#### [Assignment]
Write out, precisely and in full, each line of the material.

((

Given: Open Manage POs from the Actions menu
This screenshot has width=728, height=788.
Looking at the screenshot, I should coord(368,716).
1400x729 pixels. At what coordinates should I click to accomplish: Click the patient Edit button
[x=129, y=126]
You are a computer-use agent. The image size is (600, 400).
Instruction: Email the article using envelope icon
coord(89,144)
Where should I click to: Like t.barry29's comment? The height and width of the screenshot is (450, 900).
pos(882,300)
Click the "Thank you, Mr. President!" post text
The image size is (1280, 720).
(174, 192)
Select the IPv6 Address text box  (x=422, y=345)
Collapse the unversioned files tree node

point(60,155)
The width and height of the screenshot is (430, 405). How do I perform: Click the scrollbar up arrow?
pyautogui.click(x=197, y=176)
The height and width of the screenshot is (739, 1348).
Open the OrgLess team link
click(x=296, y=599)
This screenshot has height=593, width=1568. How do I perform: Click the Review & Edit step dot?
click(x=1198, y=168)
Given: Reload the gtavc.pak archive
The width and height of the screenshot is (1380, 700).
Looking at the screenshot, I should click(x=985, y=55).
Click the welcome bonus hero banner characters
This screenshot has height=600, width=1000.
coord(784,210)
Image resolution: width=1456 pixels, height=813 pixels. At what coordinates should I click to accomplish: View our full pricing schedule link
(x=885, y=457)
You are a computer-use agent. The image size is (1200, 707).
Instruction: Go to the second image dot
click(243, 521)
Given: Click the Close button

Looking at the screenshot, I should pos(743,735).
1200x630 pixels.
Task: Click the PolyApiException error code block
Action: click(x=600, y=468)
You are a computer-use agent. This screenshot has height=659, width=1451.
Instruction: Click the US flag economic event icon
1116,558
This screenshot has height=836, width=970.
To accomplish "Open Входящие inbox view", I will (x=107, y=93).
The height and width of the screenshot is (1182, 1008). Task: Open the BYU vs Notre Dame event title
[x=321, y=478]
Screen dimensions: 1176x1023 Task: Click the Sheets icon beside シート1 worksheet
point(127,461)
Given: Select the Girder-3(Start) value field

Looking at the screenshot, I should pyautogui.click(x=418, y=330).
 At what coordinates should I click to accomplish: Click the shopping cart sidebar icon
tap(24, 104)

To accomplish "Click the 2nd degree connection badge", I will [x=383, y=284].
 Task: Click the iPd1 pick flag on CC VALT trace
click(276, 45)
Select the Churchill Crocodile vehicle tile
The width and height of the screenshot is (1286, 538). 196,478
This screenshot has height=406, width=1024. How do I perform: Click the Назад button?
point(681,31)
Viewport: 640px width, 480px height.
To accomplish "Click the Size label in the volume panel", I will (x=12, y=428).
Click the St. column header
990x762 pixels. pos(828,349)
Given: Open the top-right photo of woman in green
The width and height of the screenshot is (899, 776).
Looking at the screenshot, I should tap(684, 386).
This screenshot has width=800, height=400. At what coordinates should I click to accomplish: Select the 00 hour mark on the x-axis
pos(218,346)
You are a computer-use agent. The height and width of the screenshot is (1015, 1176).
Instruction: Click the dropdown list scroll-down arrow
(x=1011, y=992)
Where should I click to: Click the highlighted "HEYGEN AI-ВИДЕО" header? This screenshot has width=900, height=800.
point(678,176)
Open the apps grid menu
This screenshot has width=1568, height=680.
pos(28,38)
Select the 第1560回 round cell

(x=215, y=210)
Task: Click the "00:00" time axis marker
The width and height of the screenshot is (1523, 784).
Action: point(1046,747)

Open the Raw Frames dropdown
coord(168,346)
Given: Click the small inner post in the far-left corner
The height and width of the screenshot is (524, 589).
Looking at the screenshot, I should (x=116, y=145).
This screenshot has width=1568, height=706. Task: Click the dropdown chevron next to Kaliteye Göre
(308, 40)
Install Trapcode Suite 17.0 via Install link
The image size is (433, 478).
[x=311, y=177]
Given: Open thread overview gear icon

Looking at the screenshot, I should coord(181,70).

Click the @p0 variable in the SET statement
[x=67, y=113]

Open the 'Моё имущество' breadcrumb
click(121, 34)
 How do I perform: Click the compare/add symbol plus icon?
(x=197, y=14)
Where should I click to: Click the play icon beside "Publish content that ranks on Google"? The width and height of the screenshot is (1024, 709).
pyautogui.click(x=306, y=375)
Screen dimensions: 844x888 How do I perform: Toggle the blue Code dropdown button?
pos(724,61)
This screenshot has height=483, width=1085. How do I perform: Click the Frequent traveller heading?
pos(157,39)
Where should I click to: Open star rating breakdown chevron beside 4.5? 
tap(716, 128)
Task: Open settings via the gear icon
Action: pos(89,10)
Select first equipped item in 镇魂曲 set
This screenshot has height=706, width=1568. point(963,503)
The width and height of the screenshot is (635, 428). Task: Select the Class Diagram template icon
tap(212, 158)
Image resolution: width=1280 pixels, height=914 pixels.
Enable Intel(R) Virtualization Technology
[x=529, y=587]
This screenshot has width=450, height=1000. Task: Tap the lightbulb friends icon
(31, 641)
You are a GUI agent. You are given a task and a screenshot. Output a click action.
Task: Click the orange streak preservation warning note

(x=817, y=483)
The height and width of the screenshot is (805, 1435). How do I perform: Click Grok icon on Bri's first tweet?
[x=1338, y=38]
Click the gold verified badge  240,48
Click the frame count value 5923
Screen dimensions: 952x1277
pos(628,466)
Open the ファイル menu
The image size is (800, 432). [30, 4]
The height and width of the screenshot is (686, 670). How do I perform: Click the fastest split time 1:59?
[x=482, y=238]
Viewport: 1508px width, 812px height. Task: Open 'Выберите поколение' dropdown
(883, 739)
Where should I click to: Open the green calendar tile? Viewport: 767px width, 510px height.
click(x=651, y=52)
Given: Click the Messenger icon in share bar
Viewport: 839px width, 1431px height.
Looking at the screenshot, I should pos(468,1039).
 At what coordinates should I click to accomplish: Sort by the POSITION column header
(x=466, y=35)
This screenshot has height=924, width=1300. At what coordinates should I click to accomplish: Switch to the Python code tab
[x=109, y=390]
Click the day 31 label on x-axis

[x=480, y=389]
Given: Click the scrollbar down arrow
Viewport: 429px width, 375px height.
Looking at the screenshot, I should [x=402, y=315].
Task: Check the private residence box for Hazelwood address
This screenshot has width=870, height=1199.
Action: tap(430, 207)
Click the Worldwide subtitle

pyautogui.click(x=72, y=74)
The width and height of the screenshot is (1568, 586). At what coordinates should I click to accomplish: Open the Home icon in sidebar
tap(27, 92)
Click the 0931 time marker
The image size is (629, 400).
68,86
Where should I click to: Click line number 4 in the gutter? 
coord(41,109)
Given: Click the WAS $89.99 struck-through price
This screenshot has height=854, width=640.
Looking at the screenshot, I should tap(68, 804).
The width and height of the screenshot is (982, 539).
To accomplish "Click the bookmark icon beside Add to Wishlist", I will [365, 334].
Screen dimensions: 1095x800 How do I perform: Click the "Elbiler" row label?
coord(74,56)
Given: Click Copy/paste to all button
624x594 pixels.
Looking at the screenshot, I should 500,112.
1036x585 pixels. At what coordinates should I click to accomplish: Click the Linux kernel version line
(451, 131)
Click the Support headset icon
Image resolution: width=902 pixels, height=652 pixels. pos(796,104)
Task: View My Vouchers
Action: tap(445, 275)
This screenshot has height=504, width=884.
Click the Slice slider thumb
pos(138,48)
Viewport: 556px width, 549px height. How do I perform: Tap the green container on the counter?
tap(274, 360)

))

#### [Solution to this task]
Given: Open Manage POs from the Actions menu
This screenshot has width=728, height=788.
Looking at the screenshot, I should coord(368,716).
1400x729 pixels. At what coordinates should I click to accomplish: Click the patient Edit button
[x=129, y=126]
You are a computer-use agent. The image size is (600, 400).
Instruction: Email the article using envelope icon
coord(89,144)
Where should I click to: Like t.barry29's comment? The height and width of the screenshot is (450, 900).
pos(882,300)
Click the "Thank you, Mr. President!" post text
The image size is (1280, 720).
(174, 192)
Select the IPv6 Address text box  (x=422, y=345)
Collapse the unversioned files tree node

point(60,155)
The width and height of the screenshot is (430, 405). How do I perform: Click the scrollbar up arrow?
pyautogui.click(x=197, y=176)
The height and width of the screenshot is (739, 1348).
Open the OrgLess team link
click(x=296, y=599)
This screenshot has height=593, width=1568. How do I perform: Click the Review & Edit step dot?
click(x=1198, y=168)
Given: Reload the gtavc.pak archive
The width and height of the screenshot is (1380, 700).
Looking at the screenshot, I should click(x=985, y=55).
Click the welcome bonus hero banner characters
This screenshot has height=600, width=1000.
coord(784,210)
Image resolution: width=1456 pixels, height=813 pixels. At what coordinates should I click to accomplish: View our full pricing schedule link
(x=885, y=457)
You are a computer-use agent. The image size is (1200, 707).
Instruction: Go to the second image dot
click(243, 521)
Given: Click the Close button

Looking at the screenshot, I should pos(743,735).
1200x630 pixels.
Task: Click the PolyApiException error code block
Action: click(x=600, y=468)
You are a computer-use agent. This screenshot has height=659, width=1451.
Instruction: Click the US flag economic event icon
1116,558
This screenshot has height=836, width=970.
To accomplish "Open Входящие inbox view", I will (x=107, y=93).
The height and width of the screenshot is (1182, 1008). Task: Open the BYU vs Notre Dame event title
[x=321, y=478]
Screen dimensions: 1176x1023 Task: Click the Sheets icon beside シート1 worksheet
point(127,461)
Given: Select the Girder-3(Start) value field

Looking at the screenshot, I should pyautogui.click(x=418, y=330).
 At what coordinates should I click to accomplish: Click the shopping cart sidebar icon
tap(24, 104)

To accomplish "Click the 2nd degree connection badge", I will [x=383, y=284].
 Task: Click the iPd1 pick flag on CC VALT trace
click(276, 45)
Select the Churchill Crocodile vehicle tile
The width and height of the screenshot is (1286, 538). 196,478
This screenshot has height=406, width=1024. How do I perform: Click the Назад button?
point(681,31)
Viewport: 640px width, 480px height.
To accomplish "Click the Size label in the volume panel", I will (x=12, y=428).
Click the St. column header
990x762 pixels. pos(828,349)
Given: Open the top-right photo of woman in green
The width and height of the screenshot is (899, 776).
Looking at the screenshot, I should tap(684, 386).
This screenshot has width=800, height=400. At what coordinates should I click to accomplish: Select the 00 hour mark on the x-axis
pos(218,346)
You are a computer-use agent. The height and width of the screenshot is (1015, 1176).
Instruction: Click the dropdown list scroll-down arrow
(x=1011, y=992)
Where should I click to: Click the highlighted "HEYGEN AI-ВИДЕО" header? This screenshot has width=900, height=800.
point(678,176)
Open the apps grid menu
This screenshot has width=1568, height=680.
pos(28,38)
Select the 第1560回 round cell

(x=215, y=210)
Task: Click the "00:00" time axis marker
The width and height of the screenshot is (1523, 784).
Action: point(1046,747)

Open the Raw Frames dropdown
coord(168,346)
Given: Click the small inner post in the far-left corner
The height and width of the screenshot is (524, 589).
Looking at the screenshot, I should (x=116, y=145).
This screenshot has width=1568, height=706. Task: Click the dropdown chevron next to Kaliteye Göre
(308, 40)
Install Trapcode Suite 17.0 via Install link
The image size is (433, 478).
[x=311, y=177]
Given: Open thread overview gear icon

Looking at the screenshot, I should coord(181,70).

Click the @p0 variable in the SET statement
[x=67, y=113]

Open the 'Моё имущество' breadcrumb
click(121, 34)
 How do I perform: Click the compare/add symbol plus icon?
(x=197, y=14)
Where should I click to: Click the play icon beside "Publish content that ranks on Google"? The width and height of the screenshot is (1024, 709).
pyautogui.click(x=306, y=375)
Screen dimensions: 844x888 How do I perform: Toggle the blue Code dropdown button?
pos(724,61)
This screenshot has height=483, width=1085. How do I perform: Click the Frequent traveller heading?
pos(157,39)
Where should I click to: Open star rating breakdown chevron beside 4.5? 
tap(716, 128)
Task: Open settings via the gear icon
Action: pos(89,10)
Select first equipped item in 镇魂曲 set
This screenshot has height=706, width=1568. point(963,503)
The width and height of the screenshot is (635, 428). Task: Select the Class Diagram template icon
tap(212, 158)
Image resolution: width=1280 pixels, height=914 pixels.
Enable Intel(R) Virtualization Technology
[x=529, y=587]
This screenshot has width=450, height=1000. Task: Tap the lightbulb friends icon
(31, 641)
You are a GUI agent. You are given a task and a screenshot. Output a click action.
Task: Click the orange streak preservation warning note

(x=817, y=483)
The height and width of the screenshot is (805, 1435). How do I perform: Click Grok icon on Bri's first tweet?
[x=1338, y=38]
Click the gold verified badge  240,48
Click the frame count value 5923
Screen dimensions: 952x1277
pos(628,466)
Open the ファイル menu
The image size is (800, 432). [30, 4]
The height and width of the screenshot is (686, 670). How do I perform: Click the fastest split time 1:59?
[x=482, y=238]
Viewport: 1508px width, 812px height. Task: Open 'Выберите поколение' dropdown
(883, 739)
Where should I click to: Open the green calendar tile? Viewport: 767px width, 510px height.
click(x=651, y=52)
Given: Click the Messenger icon in share bar
Viewport: 839px width, 1431px height.
Looking at the screenshot, I should pos(468,1039).
 At what coordinates should I click to accomplish: Sort by the POSITION column header
(x=466, y=35)
This screenshot has height=924, width=1300. At what coordinates should I click to accomplish: Switch to the Python code tab
[x=109, y=390]
Click the day 31 label on x-axis

[x=480, y=389]
Given: Click the scrollbar down arrow
Viewport: 429px width, 375px height.
Looking at the screenshot, I should [x=402, y=315].
Task: Check the private residence box for Hazelwood address
This screenshot has width=870, height=1199.
Action: tap(430, 207)
Click the Worldwide subtitle

pyautogui.click(x=72, y=74)
The width and height of the screenshot is (1568, 586). At what coordinates should I click to accomplish: Open the Home icon in sidebar
tap(27, 92)
Click the 0931 time marker
The image size is (629, 400).
68,86
Where should I click to: Click line number 4 in the gutter? 
coord(41,109)
Given: Click the WAS $89.99 struck-through price
This screenshot has height=854, width=640.
Looking at the screenshot, I should tap(68, 804).
The width and height of the screenshot is (982, 539).
To accomplish "Click the bookmark icon beside Add to Wishlist", I will [365, 334].
Screen dimensions: 1095x800 How do I perform: Click the "Elbiler" row label?
coord(74,56)
Given: Click Copy/paste to all button
624x594 pixels.
Looking at the screenshot, I should 500,112.
1036x585 pixels. At what coordinates should I click to accomplish: Click the Linux kernel version line
(451, 131)
Click the Support headset icon
Image resolution: width=902 pixels, height=652 pixels. pos(796,104)
Task: View My Vouchers
Action: tap(445, 275)
This screenshot has height=504, width=884.
Click the Slice slider thumb
pos(138,48)
Viewport: 556px width, 549px height. How do I perform: Tap the green container on the counter?
tap(274, 360)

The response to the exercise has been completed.